Isabella estava entorpecida, olhava tudo ao redor. Aonde estavam agora era um tipo de floresta que ela nunca vira, ainda coberta com a mesma névoa, com árvores que não cresciam perto uma das outras mas seus galhos acima eram tão largos que por si já tocavam. Não havia nada verde, não tinha sinal de folhas, eram árvores de galhos nus e cinzas assim como a terra.
Terra essa na qual Matthew arregalou seus pequenos olhos negros ao ouvir estalos a cada passo do demônio ou de seu mestre ou da mulher no qual permitiu ceder seu ombro amigo para ele. Naquela terra havia ossos de todos os tamanhos, alguns apareciam, outros emergiam até a metade, e Matthew tinha certeza de que tinha mais mergulhados por aquela terra seca e aparentemente fria assim como o ar que o rondava.

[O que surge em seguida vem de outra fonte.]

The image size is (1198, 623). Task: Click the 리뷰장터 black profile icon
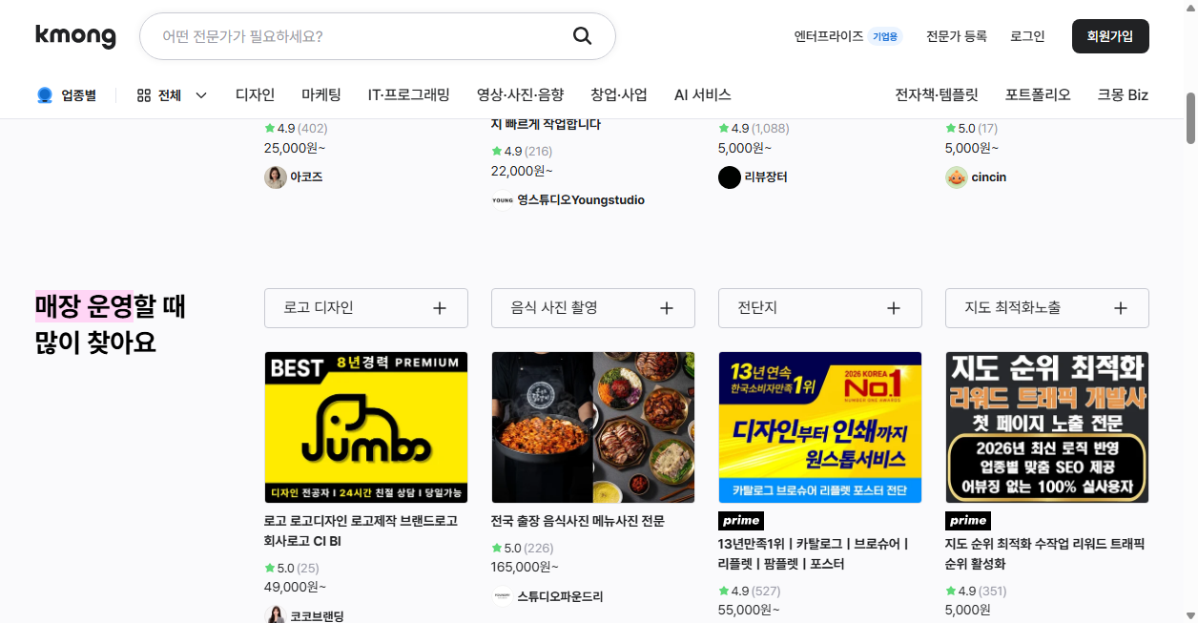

Ela, Isabella, a princípio deu um passo em falso que quase custou seu tornozelo, mas sua sorte foi que Morpheus estava logo ali, ao lado. Ele a segurou com firmeza e sua agilidade ajudou para que ela não viesse a atingir o chão. Em silêncio ela lançou um olhar para ele em agradecimento e Dream apenas anuiu em concordância. Agora sua mão se mantém perto dela, muito perto, perto o suficiente de impedir outra futura queda embora ele permanessa com os olhos á frente, queixo empinado, e tenha fator de cura avançado além da imortalidade.
Só depois dessa quase queda que Isabella realmente notou os ossos. Antes seu foco estava nas árvores porque havia um vento, meio fraco mas gelado, que passeava pelo local e fazia com que ela tivesse a impressão de que as árvores sussurravam. Por um momento pensou que poderia ter, sem querer, expandido sua mente e os sussurros que ouvia eram de condenados que estão pagando seu preço longe dali, mas não tinha tanta certeza assim, ainda mais quando os sussurros estavam embolados de tal forma que não era possível serem decifrados.
━ Sabe onde estamos? ━ Matthew sussurrou alto o suficiente para Isabella e Morpheus, desejando excluir Squatterbloat.
Isabella com certeza não sabia a resposta. Olhou para o céu escuro e pesado, então em volta, mas quem respondeu foi Morpheus.
━ A paisagem está sujeita aos caprichos da Estrela da Manhã. ━ A voz dele parecia retumbar dentro da mente dela quando o olhou.
━ A Estrela da Manhã? ━ Sussurrou ela de volta. ━ Acho que já ouvi falar.
Matthew agitou suas asas levemente, de forma que não incomodasse Isabella.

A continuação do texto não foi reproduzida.